Google Webmaster Central Blog - Official news on crawling and indexing sites for the Google index

Improved handling of URLs with parameters

Friday, July 22, 2011 at 8:15 AM

Webmaster level: Advanced

You may have noticed that the Parameter Handling feature disappeared from the Site configuration > Settings section of Webmaster Tools. Fear not; you can now find it under its new name, URL Parameters! Along with renaming it, we refreshed and improved the feature. We hope you’ll find it even more useful. Configuration of URL parameters made in the old version of the feature will be automatically visible in the new version. Before we reveal all the cool things you can do with URL parameters now, let us remind you (or introduce, if you are new to this feature) of the purpose of this feature and when it may come in handy.

When to use
URL Parameters helps you control which URLs on your site should be crawled by Googlebot, depending on the parameters that appear in these URLs. This functionality provides a simple way to prevent crawling duplicate content on your site. Now, your site can be crawled more effectively, reducing your bandwidth usage and likely allowing more unique content from your site to be indexed. If you suspect that Googlebot's crawl coverage of the content on your site could be improved, using this feature can be a good idea. But with great power comes great responsibility! You should only use this feature if you're sure about the behavior of URL parameters on your site. Otherwise you might mistakenly prevent some URLs from being crawled, making their content no longer accessible to Googlebot.

A lot more to do
Okay, let’s talk about what’s new and improved. To begin with, in addition to assigning a crawl action to an individual parameter, you can now also describe the behavior of the parameter. You start by telling us whether or not the parameter changes the content of the page. If the parameter doesn’t affect the page’s content then your work is done; Googlebot will choose URLs with a representative value of this parameter and will crawl the URLs with this value. Since the parameter doesn’t change the content, any value chosen is equally good. However, if the parameter does change the content of a page, you can now assign one of four possible ways for Google to crawl URLs with this parameter:
  • Let Googlebot decide
  • Every URL
  • Only crawl URLs with value=x
  • No URLs
We also added the ability to provide your own specific value to be used, with the “Only URLs with value=x” option; you’re no longer restricted to the list of values that we provide. Optionally, you can also tell us exactly what the parameter does--whether it sorts, paginates, determines content, etc. One last improvement is that for every parameter, we’ll try to show you a sample of example URLs from your site that Googlebot crawled which contain that particular parameter.
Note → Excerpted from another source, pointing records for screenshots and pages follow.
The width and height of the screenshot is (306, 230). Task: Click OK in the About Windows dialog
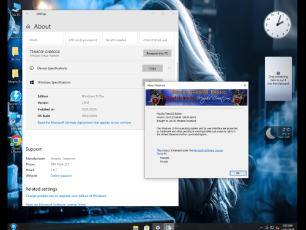point(238,173)
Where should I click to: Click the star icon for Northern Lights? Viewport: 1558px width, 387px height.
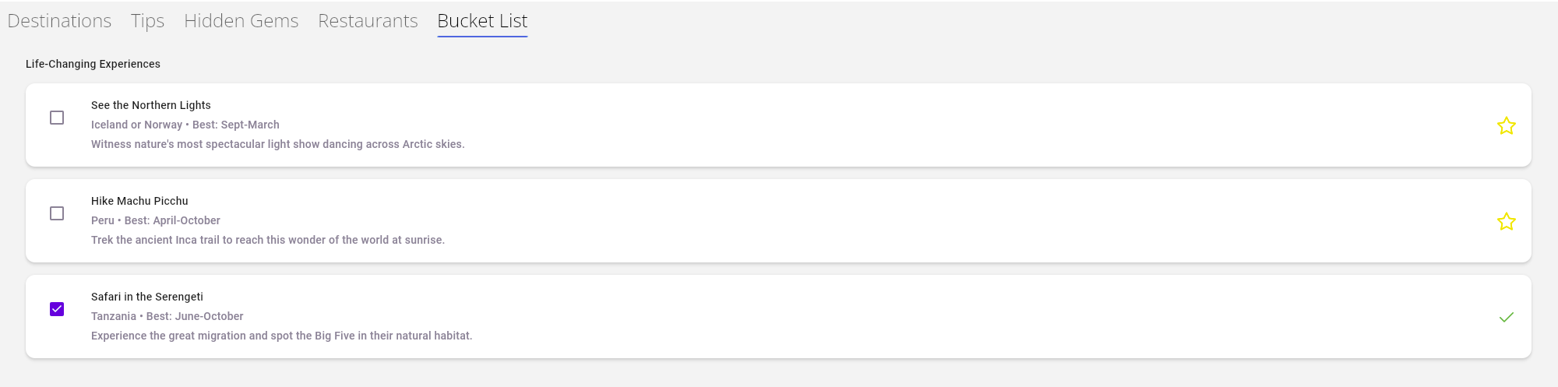point(1506,126)
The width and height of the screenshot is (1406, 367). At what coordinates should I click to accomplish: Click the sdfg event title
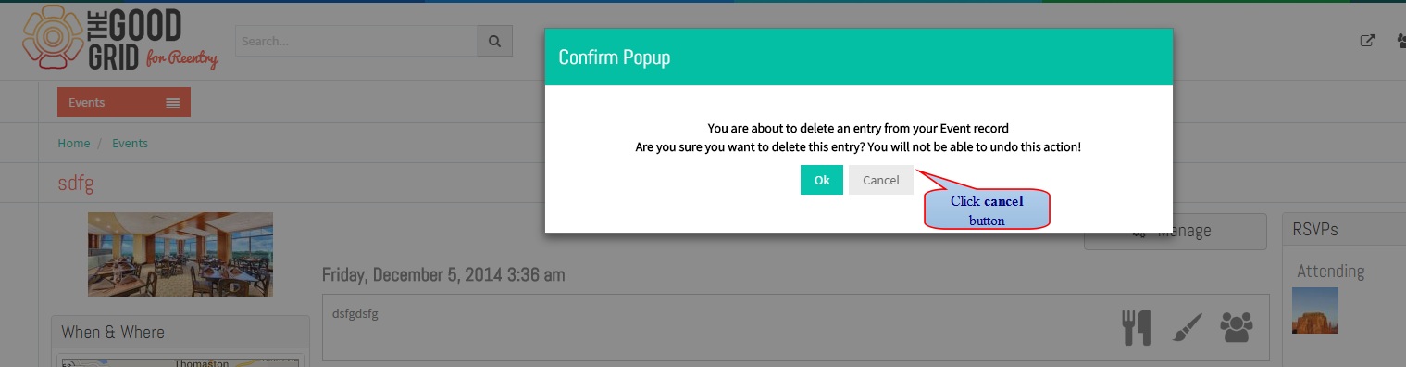click(76, 184)
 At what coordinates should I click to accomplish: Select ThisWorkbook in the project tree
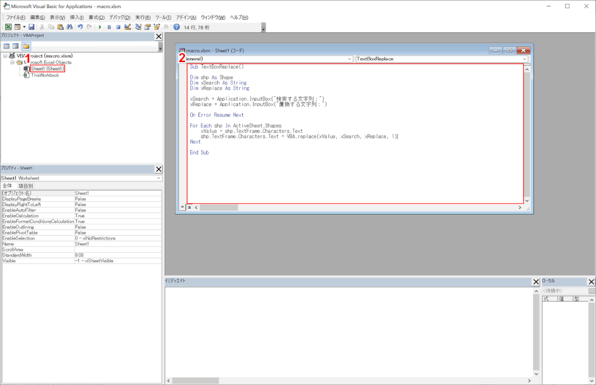(45, 75)
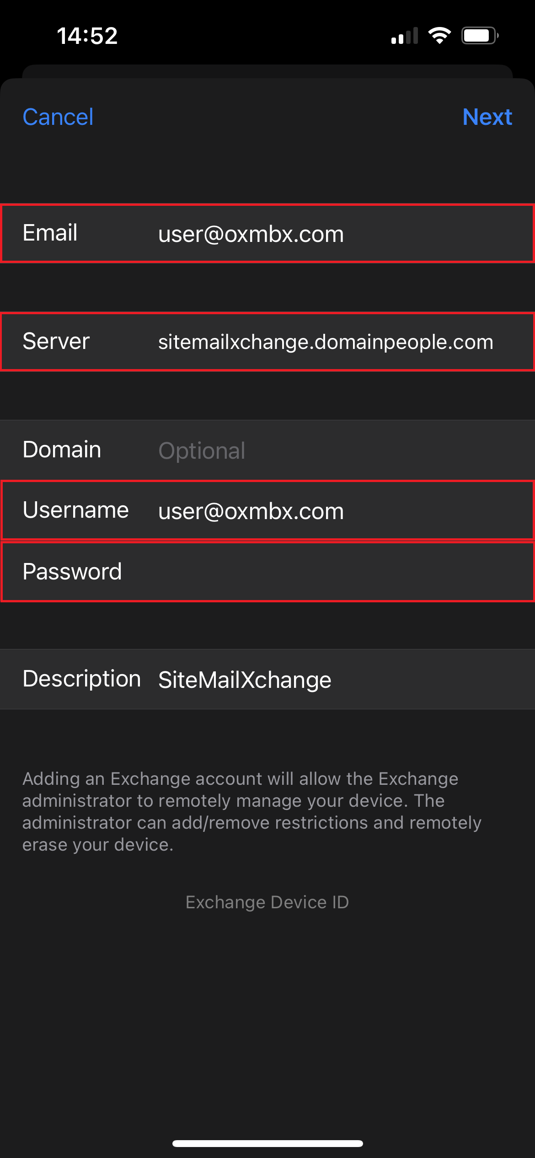
Task: Tap the Email label
Action: 50,233
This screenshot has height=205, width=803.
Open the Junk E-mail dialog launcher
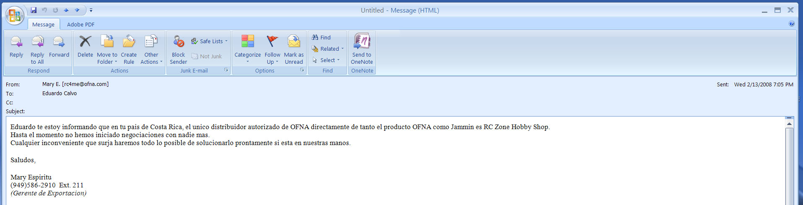tap(226, 70)
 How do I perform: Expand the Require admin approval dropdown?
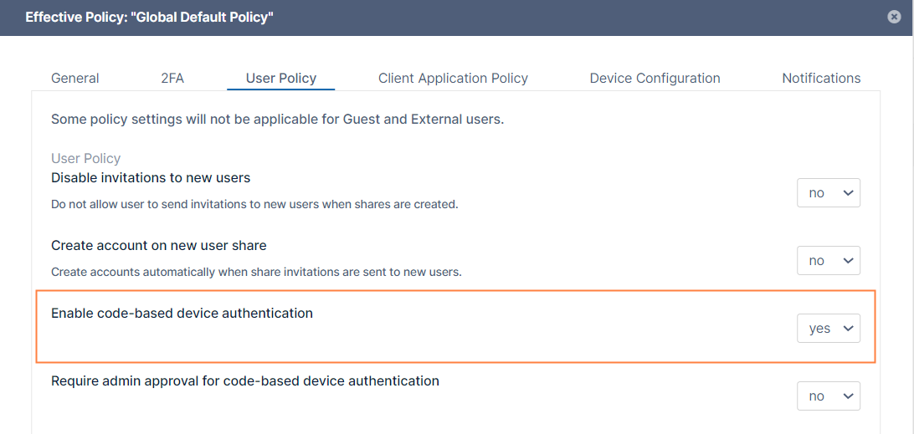click(828, 396)
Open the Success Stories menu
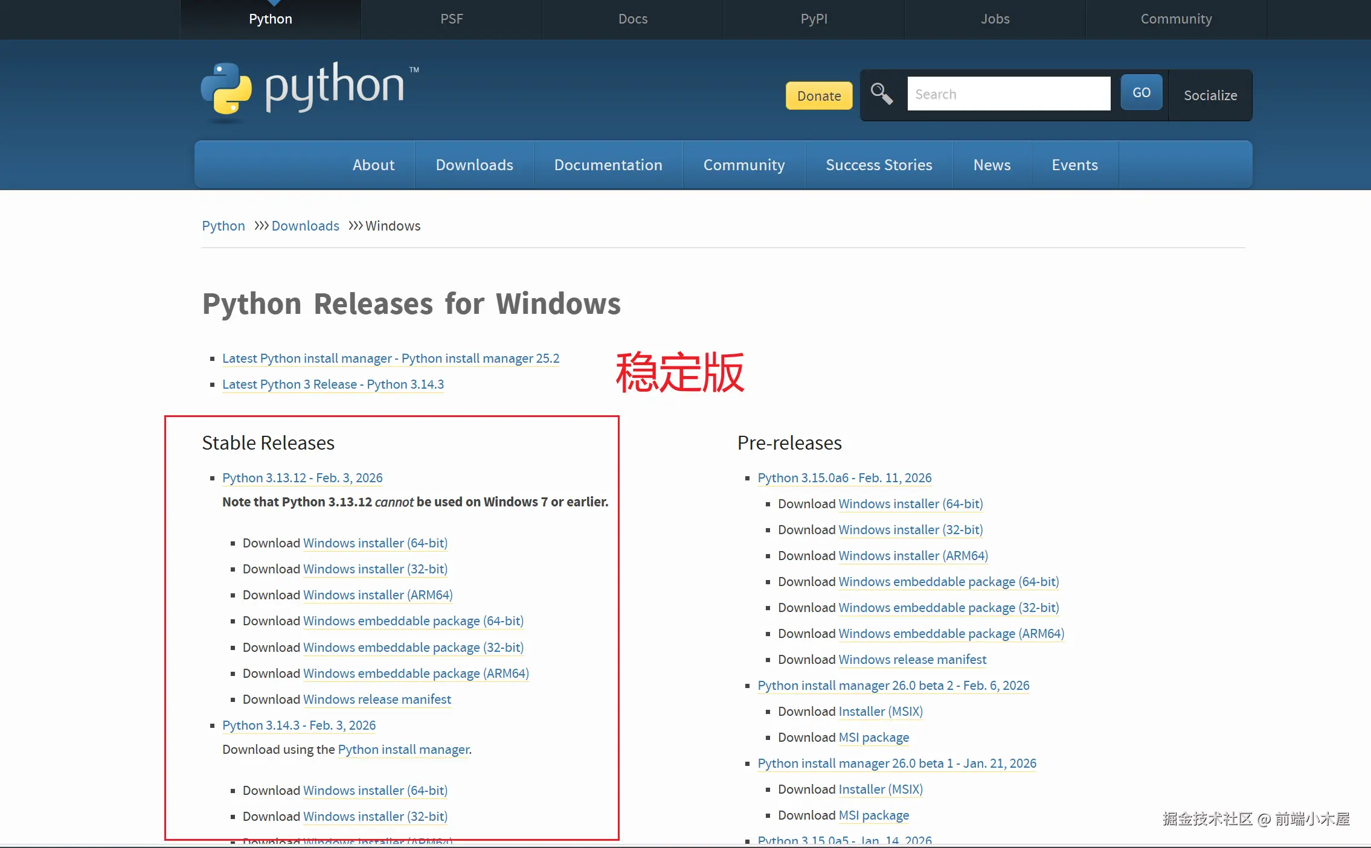1371x848 pixels. click(878, 165)
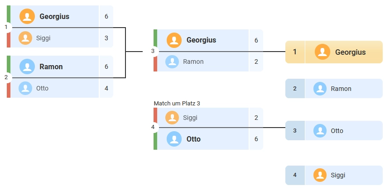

Of the four crawl options listed above, “No URLs” is new and deserves special attention. This option is the most restrictive and, for any given URL, takes precedence over settings of other parameters in that URL. This means that if the URL contains a parameter that is set to the “No URLs” option, this URL will never be crawled, even if other parameters in the URL are set to “Every URL.” You should be careful when using this option. The second most restrictive setting is “Only URLs with value=x.”

Feature in use
Now let’s do something fun and exercise our brains on an example.
- - -
Once upon a time there was an online store, fairyclothes.example.com. The store’s website used parameters in its URLs, and the same content could be reached through multiple URLs. One day the store owner noticed, that too many redundant URLs could be preventing Googlebot from crawling the site thoroughly. So he sent his assistant CuriousQuestionAsker to The GreatWebWizard to get advice on using the URL parameters feature to reduce the duplicate content crawled by Googlebot. The Great WebWizard was famous for his wisdom. He looked at the URL parameters and proposed the following configuration:

Parameter nameEffect on content?What should Googlebot crawl?
trackingIdNoneOne representative URL
sortOrderSortsOnly URLs with value = ‘lowToHigh’
sortBySortsOnly URLs with value = ‘price’
filterByColorNarrowsNo URLs
itemIdSpecifiesEvery URL
pagePaginatesEvery URL

The CuriousQuestionAsker couldn’t avoid his nature and started asking questions:

CuriousQuestionAsker: You’ve instructed Googlebot to choose a representative URL for trackingId (value to be chosen by Googlebot). Why not select the Only URLs with value=x option and choose the value myself?
Great WebWizard: While crawling the web Googlebot encountered the following URLs that link to your site:
  1. fairyclothes.example.com/skirts/?trackingId=aaa123
  2. fairyclothes.example.com/skirts/?trackingId=aaa124
  3. fairyclothes.example.com/trousers/?trackingId=aaa125
Imagine that you were to tell Googebot to only crawl URLs where “trackingId=aaa125”. In that case Googlebot would not crawl URLs 1 and 2 as neither of them has the value aaa125 for trackingId. Their content would neither be crawled nor indexed and none of your inventory of fine skirts would show up in Google’s search results. No, for this case choosing a representative URL is the way to go. Why? Because that tells Googlebot that when it encounters two URLs on the web that differ only in this parameter (as URLs 1 and 2 above do) then it only needs to crawl one of them (either will do) and it will still get all the content. In the example above two URLs will be crawled; either 1 & 3, or 2 & 3. Not a single skirt or trouser will be lost.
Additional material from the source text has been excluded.